- To-do list
1. According to the article about the Apple patent investigation, in which city are Aqua Connect and Strategic Technology Partners headquartered?
2. Reproduce the passage of the Apple patent article between "The investigation is" and "District of California.", inclusive, swapping "complaint" for "grievance".

- Given text
- - -

The investigation is looking into a complaint from Aqua Connect Inc and its subsidiary, Strategic Technology Partners. They are Nevada-based companies with headquarters in Orange, California, filing their complaint with the US District Court for the Central District of California.

Apple is already being investigated by USITC because Qualcomm claims that the company is using in violation of its patent by using Qualcomm’s modems to power devices like iPhones.

Earlier this month, Apple was also sued by an Israeli company, Corephotonics, which claims that the tech giant has used its patented designs in the dual lens cameras on iPhone 7 Plus and iPhone 8 Plus.

Likewise, Aqua Connect and Strategic Technology Partners claim that the company is using their patented technology without consent for features like screen-sharing and remote desktop on some MAC computers, iPhones, iPads, iPods, and Apple TVs.

It appears that the USITC investigation will look into these claims, but may take a broader view and look into other possible patent infringements.

“Initially, our product had Apple’s full support. But years later, [they] built our technology into its macOS and iOS operating systems without our permission,” says Ronnie Exley, CEO of Aqua Connect.

Apparently, Aqua Connect created the first remote desktop for Mac computers in 2008, but later they incorporated that technology into new products without permission from Aqua Connect. “These lawsuits seek to stop Apple from continuing to use our technology in their macOS and iOS operating systems,” said Exley in a statement.

Because the USITC has the power to ban the sale of products in the U.S., most companies choose to settle out of court rather than risk such a ban. It remains to be seen how Apple will ultimately respond.

- - -

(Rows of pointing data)
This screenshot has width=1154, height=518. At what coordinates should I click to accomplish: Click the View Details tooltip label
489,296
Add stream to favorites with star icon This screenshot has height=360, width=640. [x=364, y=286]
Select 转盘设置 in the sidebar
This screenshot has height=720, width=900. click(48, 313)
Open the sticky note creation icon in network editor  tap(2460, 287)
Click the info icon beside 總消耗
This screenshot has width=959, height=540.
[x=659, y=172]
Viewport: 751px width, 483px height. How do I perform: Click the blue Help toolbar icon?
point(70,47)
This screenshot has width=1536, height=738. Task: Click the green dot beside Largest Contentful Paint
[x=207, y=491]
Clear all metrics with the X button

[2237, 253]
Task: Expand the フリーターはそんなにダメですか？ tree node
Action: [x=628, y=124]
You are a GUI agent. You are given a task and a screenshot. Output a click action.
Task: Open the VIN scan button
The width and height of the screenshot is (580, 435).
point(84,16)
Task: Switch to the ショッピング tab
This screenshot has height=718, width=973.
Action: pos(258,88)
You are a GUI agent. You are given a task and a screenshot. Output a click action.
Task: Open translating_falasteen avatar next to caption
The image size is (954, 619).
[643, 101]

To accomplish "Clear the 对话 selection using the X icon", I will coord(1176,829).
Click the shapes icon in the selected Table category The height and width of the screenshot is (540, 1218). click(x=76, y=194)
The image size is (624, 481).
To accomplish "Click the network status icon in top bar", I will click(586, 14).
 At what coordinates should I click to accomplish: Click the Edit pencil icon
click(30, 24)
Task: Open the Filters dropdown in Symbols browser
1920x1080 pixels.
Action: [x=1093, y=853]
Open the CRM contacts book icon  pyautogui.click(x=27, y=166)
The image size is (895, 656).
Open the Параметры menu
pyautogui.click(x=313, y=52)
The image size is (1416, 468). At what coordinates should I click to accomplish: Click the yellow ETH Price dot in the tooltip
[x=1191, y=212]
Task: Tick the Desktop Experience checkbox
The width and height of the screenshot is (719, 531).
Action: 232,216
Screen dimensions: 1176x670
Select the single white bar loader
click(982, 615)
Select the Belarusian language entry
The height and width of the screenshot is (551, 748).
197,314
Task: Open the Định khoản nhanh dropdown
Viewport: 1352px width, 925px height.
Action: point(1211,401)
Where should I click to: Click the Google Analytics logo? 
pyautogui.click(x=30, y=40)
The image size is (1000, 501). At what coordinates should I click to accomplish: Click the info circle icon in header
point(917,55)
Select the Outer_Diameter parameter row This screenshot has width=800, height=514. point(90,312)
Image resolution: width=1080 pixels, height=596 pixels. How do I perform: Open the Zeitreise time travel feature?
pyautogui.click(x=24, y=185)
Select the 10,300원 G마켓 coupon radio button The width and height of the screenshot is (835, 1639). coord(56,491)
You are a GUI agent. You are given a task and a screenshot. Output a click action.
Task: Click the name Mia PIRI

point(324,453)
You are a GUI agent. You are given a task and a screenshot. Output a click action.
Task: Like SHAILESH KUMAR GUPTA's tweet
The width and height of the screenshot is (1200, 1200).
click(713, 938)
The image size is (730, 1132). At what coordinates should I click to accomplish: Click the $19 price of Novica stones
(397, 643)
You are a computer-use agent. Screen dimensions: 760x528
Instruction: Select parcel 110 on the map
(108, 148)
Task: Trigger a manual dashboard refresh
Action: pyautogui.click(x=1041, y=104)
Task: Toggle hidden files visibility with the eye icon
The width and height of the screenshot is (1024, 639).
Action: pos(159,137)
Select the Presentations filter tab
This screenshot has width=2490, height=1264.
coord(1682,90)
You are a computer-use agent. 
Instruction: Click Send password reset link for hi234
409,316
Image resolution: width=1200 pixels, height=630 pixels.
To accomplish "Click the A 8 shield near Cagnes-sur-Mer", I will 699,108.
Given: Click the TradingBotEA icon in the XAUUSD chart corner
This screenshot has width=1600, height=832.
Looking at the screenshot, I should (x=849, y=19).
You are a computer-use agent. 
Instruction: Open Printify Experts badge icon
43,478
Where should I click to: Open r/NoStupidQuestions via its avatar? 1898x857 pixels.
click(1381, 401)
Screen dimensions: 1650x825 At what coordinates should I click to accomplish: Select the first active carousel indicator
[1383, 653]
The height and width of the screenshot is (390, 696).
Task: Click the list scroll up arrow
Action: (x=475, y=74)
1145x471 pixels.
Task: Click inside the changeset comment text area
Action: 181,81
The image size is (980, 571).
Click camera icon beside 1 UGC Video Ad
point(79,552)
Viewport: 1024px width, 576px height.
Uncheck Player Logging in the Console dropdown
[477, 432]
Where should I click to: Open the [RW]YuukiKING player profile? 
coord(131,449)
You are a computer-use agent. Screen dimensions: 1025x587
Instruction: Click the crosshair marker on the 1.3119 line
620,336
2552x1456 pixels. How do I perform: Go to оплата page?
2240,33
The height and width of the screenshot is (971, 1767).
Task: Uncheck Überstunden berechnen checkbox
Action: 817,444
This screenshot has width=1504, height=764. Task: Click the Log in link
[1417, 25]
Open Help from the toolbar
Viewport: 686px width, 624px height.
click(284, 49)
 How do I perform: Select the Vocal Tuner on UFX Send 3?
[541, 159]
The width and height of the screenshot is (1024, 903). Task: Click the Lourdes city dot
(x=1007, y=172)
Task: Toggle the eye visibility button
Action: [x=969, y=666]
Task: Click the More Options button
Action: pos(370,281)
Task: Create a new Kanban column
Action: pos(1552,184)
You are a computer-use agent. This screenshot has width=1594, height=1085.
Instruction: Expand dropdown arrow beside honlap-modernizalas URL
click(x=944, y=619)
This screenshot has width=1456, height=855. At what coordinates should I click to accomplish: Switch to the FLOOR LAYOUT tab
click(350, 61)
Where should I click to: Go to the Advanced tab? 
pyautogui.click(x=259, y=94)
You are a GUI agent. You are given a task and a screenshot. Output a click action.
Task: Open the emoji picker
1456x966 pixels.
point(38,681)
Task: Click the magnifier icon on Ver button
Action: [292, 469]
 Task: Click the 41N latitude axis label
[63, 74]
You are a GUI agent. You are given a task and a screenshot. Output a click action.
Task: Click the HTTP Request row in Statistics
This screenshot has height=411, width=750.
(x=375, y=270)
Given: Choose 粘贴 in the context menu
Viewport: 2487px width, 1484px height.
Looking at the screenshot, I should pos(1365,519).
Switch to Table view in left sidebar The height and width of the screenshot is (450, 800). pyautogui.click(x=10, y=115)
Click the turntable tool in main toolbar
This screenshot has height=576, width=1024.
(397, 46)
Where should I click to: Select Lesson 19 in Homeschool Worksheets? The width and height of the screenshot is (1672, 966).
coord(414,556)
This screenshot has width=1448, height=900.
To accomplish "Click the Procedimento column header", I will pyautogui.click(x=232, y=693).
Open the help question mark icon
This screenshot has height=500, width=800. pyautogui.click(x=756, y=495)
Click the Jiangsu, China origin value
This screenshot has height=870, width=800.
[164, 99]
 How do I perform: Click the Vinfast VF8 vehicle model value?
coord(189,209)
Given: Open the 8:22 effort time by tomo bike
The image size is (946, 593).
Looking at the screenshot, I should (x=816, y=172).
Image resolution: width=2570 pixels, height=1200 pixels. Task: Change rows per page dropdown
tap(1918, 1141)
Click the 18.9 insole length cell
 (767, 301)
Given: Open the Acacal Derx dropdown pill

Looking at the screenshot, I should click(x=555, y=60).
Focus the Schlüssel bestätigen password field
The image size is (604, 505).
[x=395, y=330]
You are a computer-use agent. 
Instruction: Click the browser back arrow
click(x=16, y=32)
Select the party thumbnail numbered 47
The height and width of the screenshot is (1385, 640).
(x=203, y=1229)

- - -

- Answers to the tasks
1. Orange, California.

2.
The investigation is looking into a grievance from Aqua Connect Inc and its subsidiary, Strategic Technology Partners. They are Nevada-based companies with headquarters in Orange, California, filing their grievance with the US District Court for the Central District of California.